• _Task requirements_: Could you pull out, word for word, every line from the start of the records down through the line containing "Looking at the", that line included, and leave the pictures out of your answer?

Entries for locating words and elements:
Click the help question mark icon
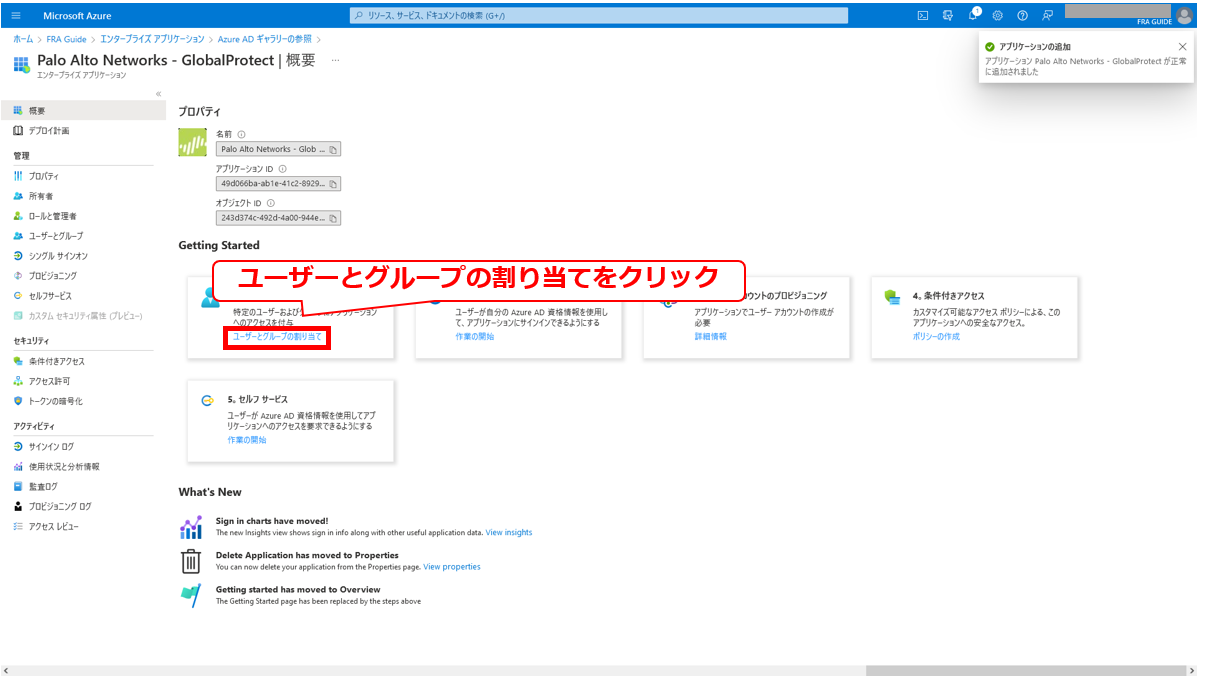 [x=1022, y=15]
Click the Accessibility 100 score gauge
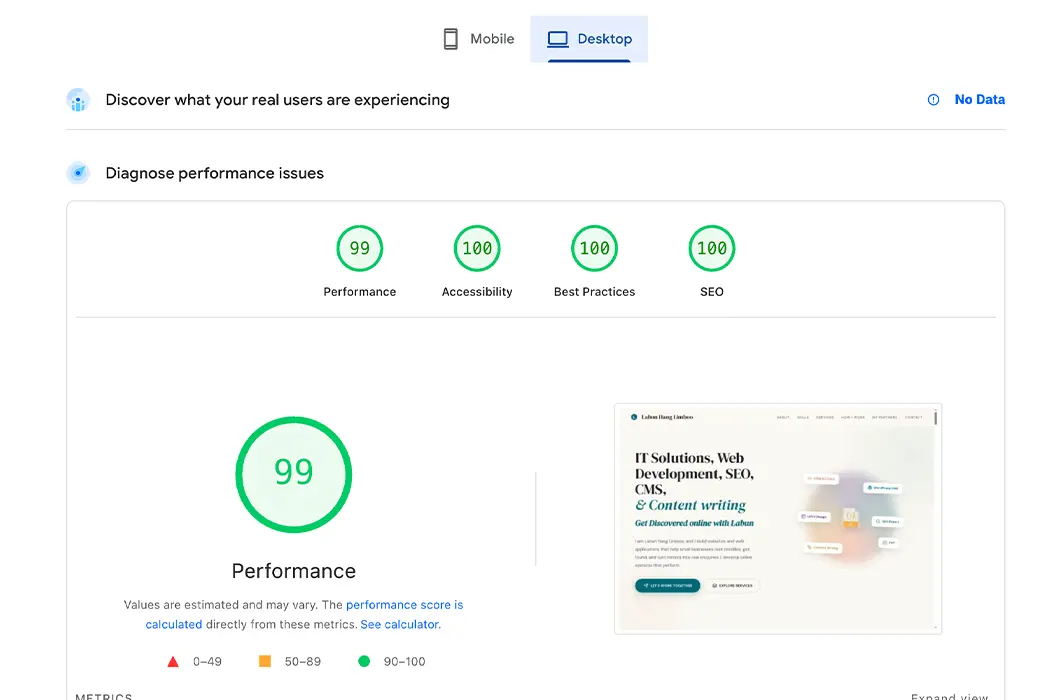 (x=477, y=248)
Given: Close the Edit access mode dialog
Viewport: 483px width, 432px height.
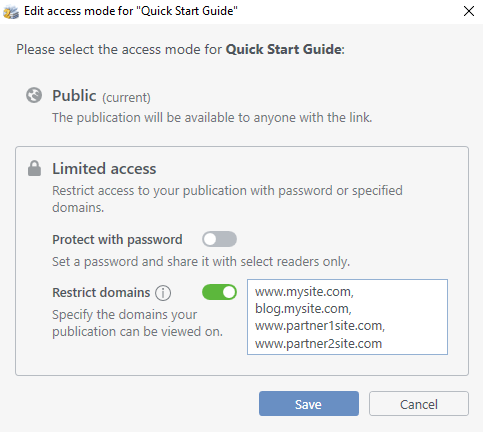Looking at the screenshot, I should point(469,11).
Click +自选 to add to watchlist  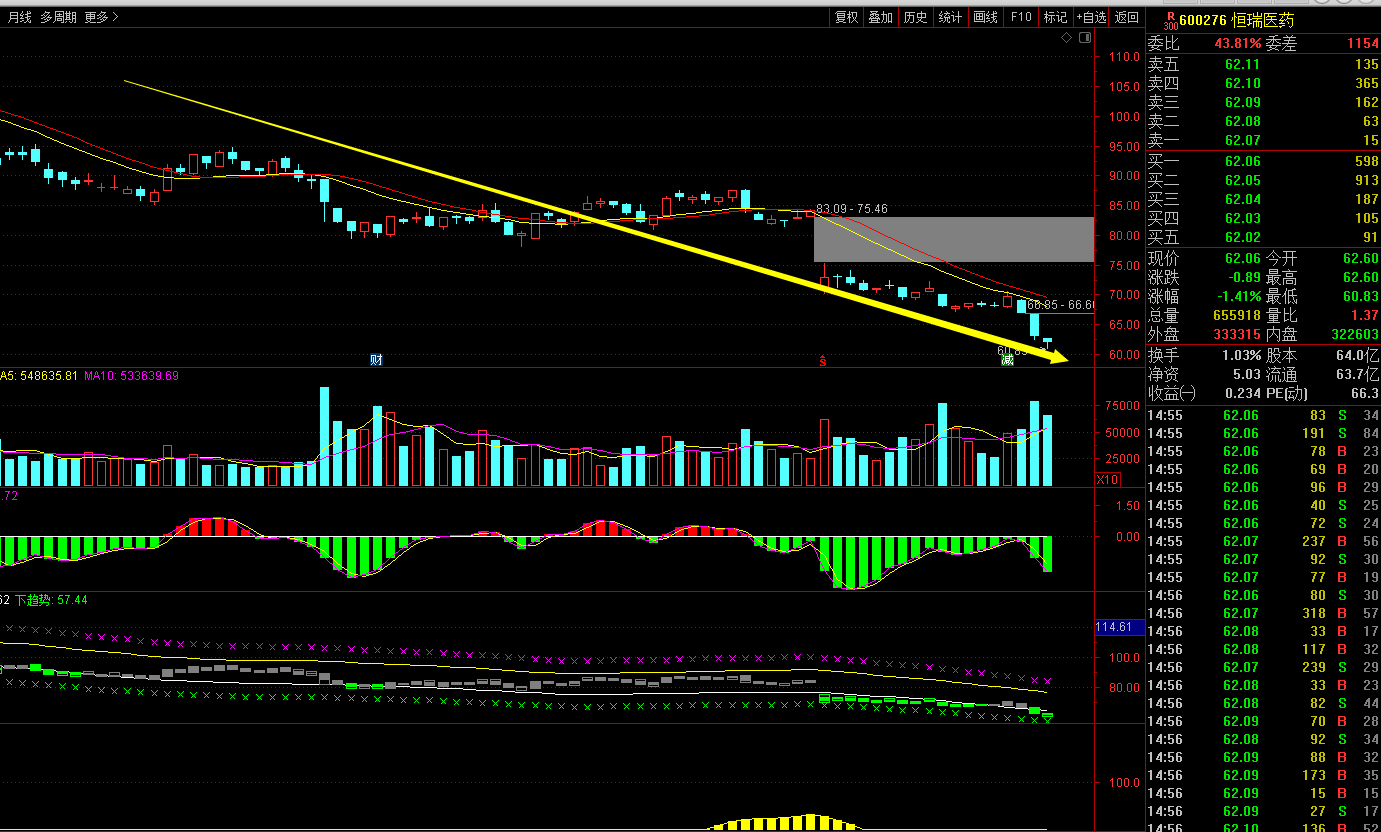(1091, 17)
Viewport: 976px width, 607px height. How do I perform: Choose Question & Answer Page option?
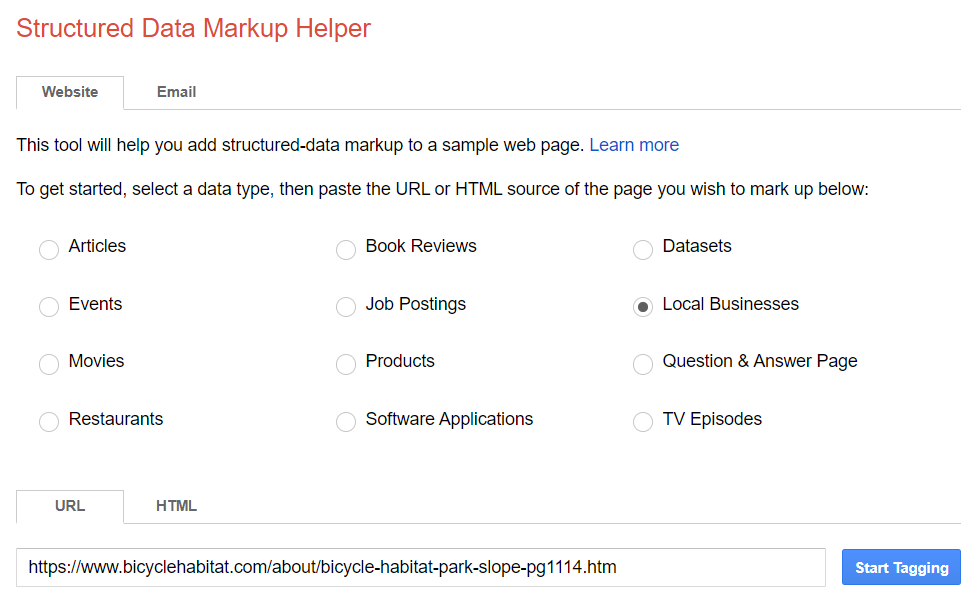click(x=642, y=364)
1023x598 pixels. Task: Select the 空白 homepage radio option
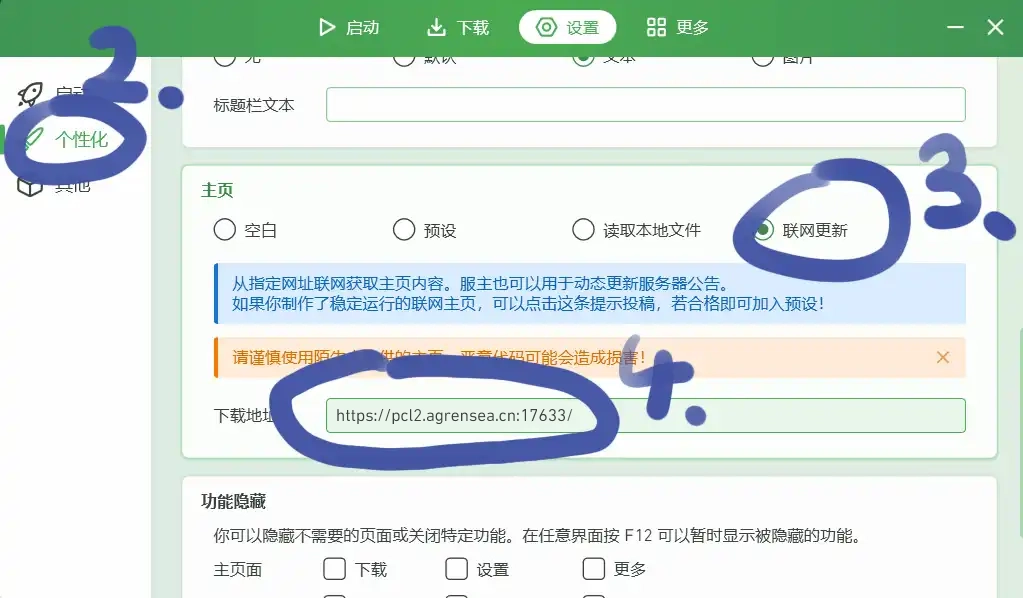225,230
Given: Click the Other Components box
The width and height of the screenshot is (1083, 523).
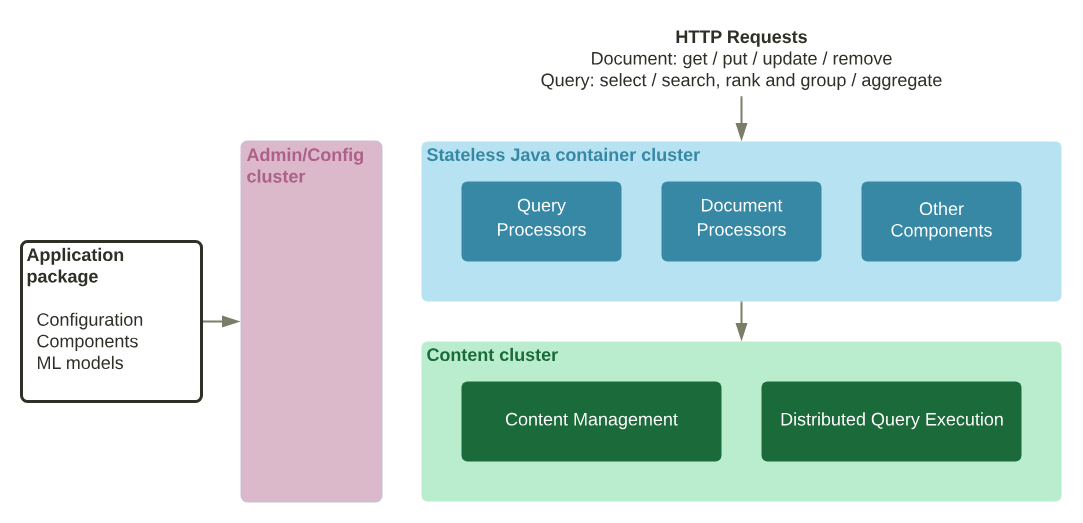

• _The reply_:
Click the help question mark icon
 [x=1022, y=15]
Click the Accessibility 100 score gauge
 (x=477, y=248)
Given: Close the Edit access mode dialog
Viewport: 483px width, 432px height.
Looking at the screenshot, I should point(469,11).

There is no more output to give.